Undergraduate Students
Cherice Conley
Major: Zoology
Future Plans: Medical school


Pallavi Kumar
Major: Zoology
Future Plans: Medical school

Ifeowula Fadeyi
Major: Zoology
Future Plans: Medical school

John Fillman
Major: Genetics
Future Plans: Criminal and forensic science

Andrea Silvers
Major: Zoology
Future Plans: M.D./Ph.D. program

Phil Irwin
Major: Genetics
Future Plans: Graduate school

David Robinson
Major: Zoology
Future Plans: Veterinary medicine

Professor
Kristen M. Johansen, Assistant Professor, Department of Zoology & Genetics, Iowa State University, Ames

One of the most fascinating questions in cell biology today is how the cell coordinates the many events regulating nuclear division. Intensive research has been directed toward identifying molecules participating in this process in many different organisms, especially because an extraordinary degree of structural and functional conservation across evolution of the signaling molecules is involved. This is most dramatically demonstrated by the finding that molecules found in humans can perform the same functions in yeast! Thus, the study of mitosis and cell division in various species promises to help elucidate general principles governing cell division that apply to humans as well.

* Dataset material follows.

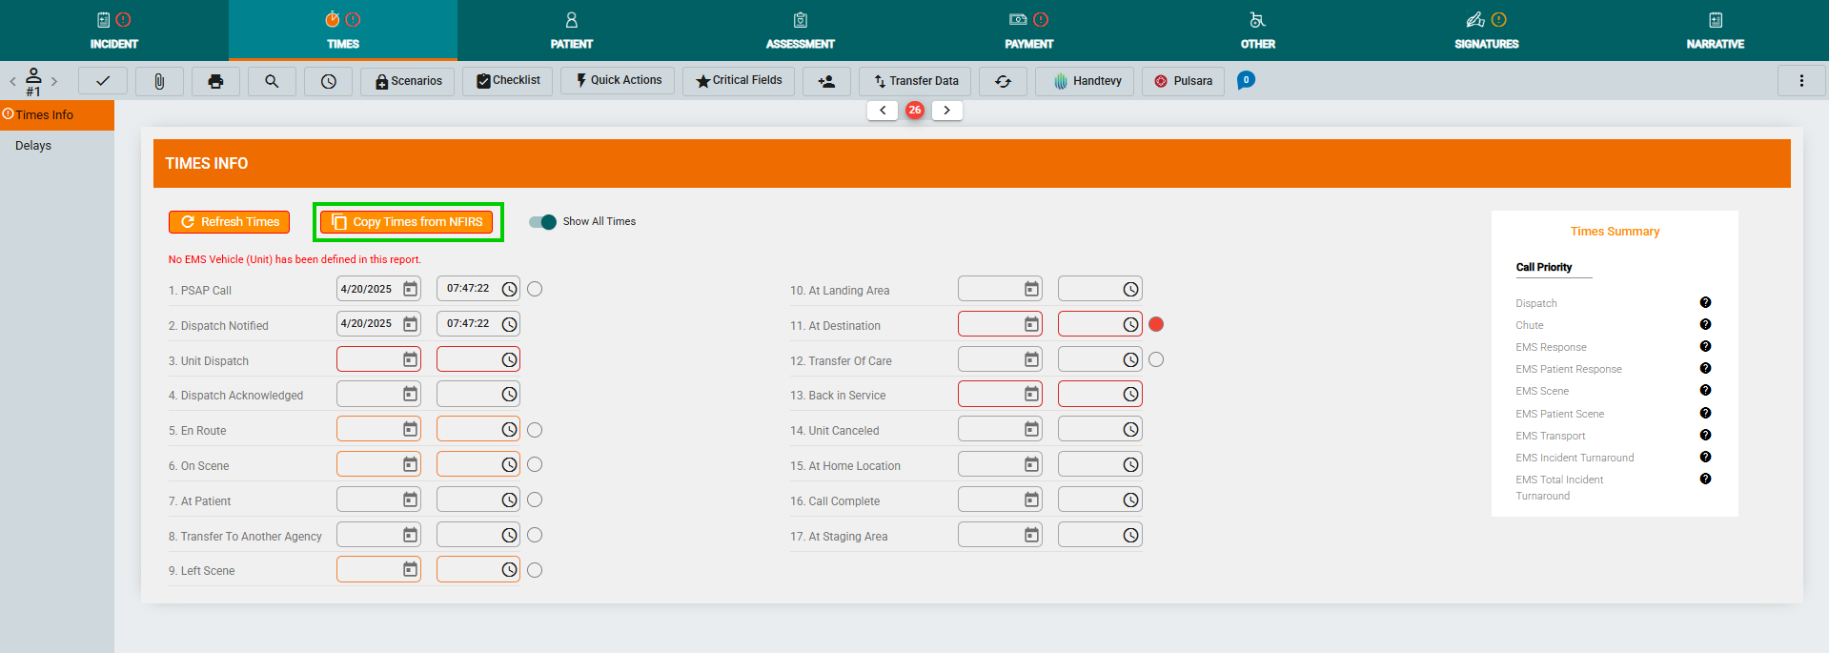
Task: Select the Transfer Of Care radio button
Action: click(x=1156, y=359)
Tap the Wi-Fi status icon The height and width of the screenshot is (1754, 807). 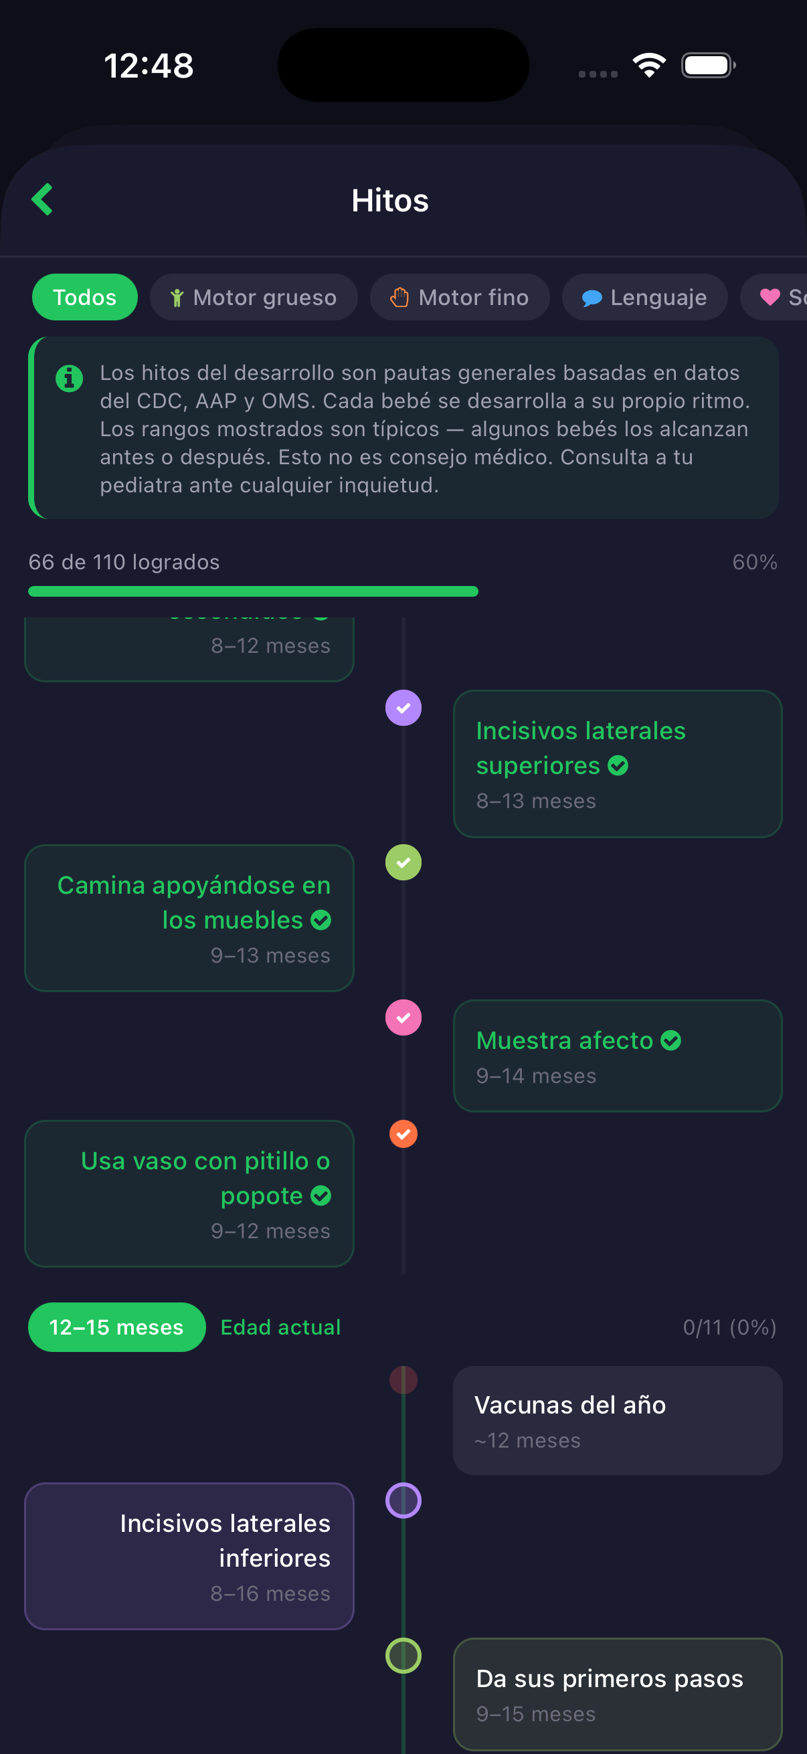(649, 65)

We are using the fruit fly, Drosophila melanogaster, to investigate molecules involved in regulating nuclear division. We have identified a protein (2A) that shows a dynamic cell cycle-specific distribution pattern. The 2A protein localizes with the microtubule spindle fibers at metaphase and to the chromatin and/or nuclear matrix at interphase. Consequently, Cherice Conley, John Fillman, Pallavi Kumar, Andrea Silvers, and I have been working to determine the full-length sequence of this new protein and to ascertain its function in the cell cycle. Ultimately we want to understand the role this protein plays in nuclear division. David Robinson has been working on establishing embryo microinjection techniques in the laboratory, and Phil Irwin will be injecting antibody into embryos to determine whether he can block protein function, and if so, what effect this has on nuclear division. In addition, we will be generating mutations in this and other genes, and analyzing the resulting phenotypes. Working toward this goal, Ife Fadeyi has been immunostaining a previously described mutant that undergoes subsequent rounds of DNA synthesis without intervening chromosomal divisions, resulting in one or two "giant" nuclei.

Visualizing the 2A protein pattern in such embryos may clarify the protein's function. One of the powerful advantages to the Drosophila model system is that, once we have obtained a mutation in our gene, we can use genetic screens to identify other components in the pathway that may also be involved in controlling nuclear division. This promises to enhance our basic understanding about how growth control and cell division are regulated, which ultimately may prove helpful in understanding and treating human cancers.